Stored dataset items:
---+---

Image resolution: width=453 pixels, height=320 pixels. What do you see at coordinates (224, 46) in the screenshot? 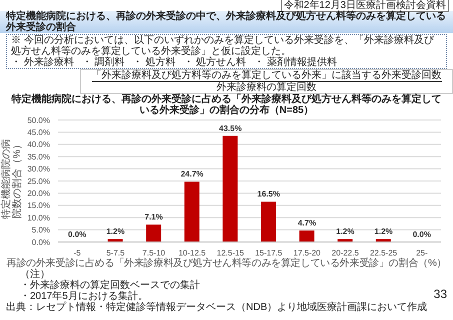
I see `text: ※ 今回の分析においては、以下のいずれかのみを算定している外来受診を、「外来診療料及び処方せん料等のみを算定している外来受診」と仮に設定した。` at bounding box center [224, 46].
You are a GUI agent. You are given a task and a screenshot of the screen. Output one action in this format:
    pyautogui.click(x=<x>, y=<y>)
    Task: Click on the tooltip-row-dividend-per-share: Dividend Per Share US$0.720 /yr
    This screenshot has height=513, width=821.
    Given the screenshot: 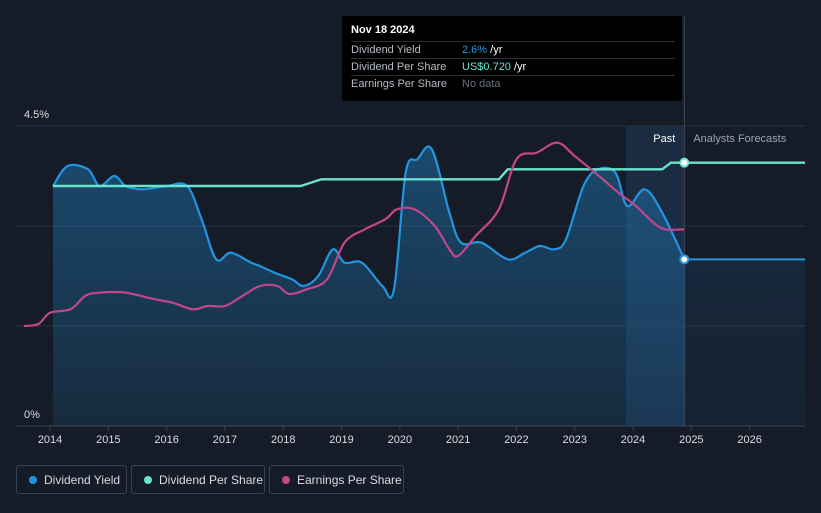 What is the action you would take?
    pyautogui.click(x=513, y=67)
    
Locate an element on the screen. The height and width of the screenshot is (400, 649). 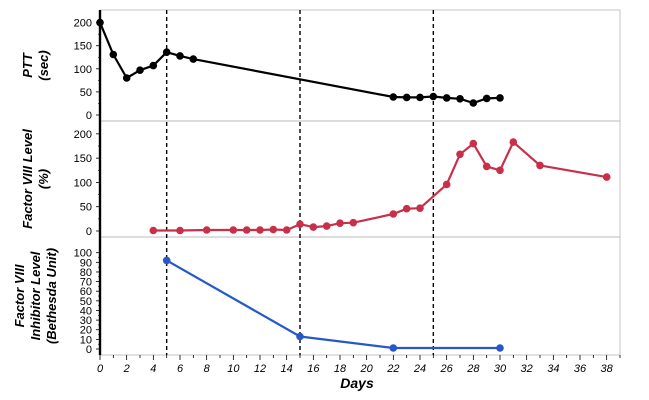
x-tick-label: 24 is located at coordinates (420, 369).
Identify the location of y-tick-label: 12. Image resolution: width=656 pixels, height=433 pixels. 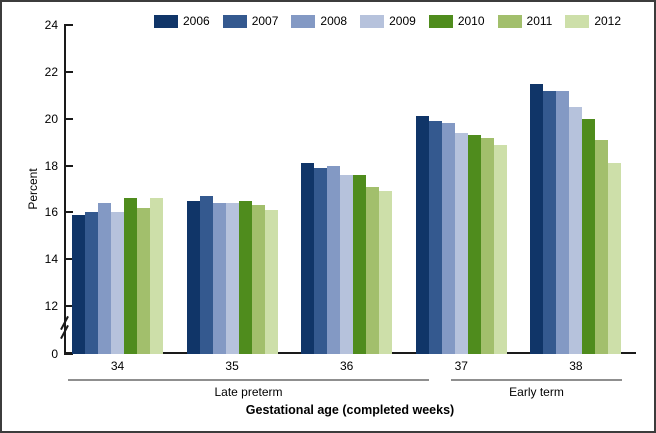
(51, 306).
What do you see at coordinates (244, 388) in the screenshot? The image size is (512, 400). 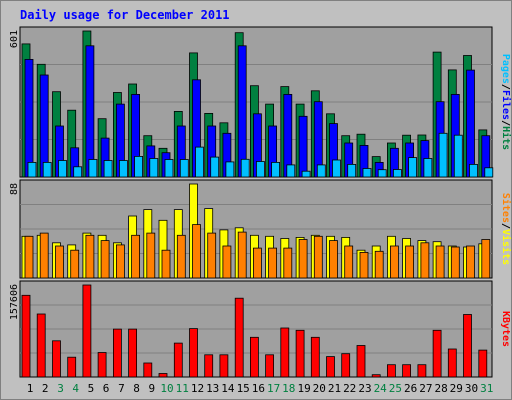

---+---

### Brief
In the records from the beginning through the line containing "center [224, 46].", change "coordinates" to "position" and reproduce those lines with nothing else altered. Leave the pictures out of your answer.

### Finished task
Image resolution: width=453 pixels, height=320 pixels. What do you see at position (224, 46) in the screenshot? 
I see `text: ※ 今回の分析においては、以下のいずれかのみを算定している外来受診を、「外来診療料及び処方せん料等のみを算定している外来受診」と仮に設定した。` at bounding box center [224, 46].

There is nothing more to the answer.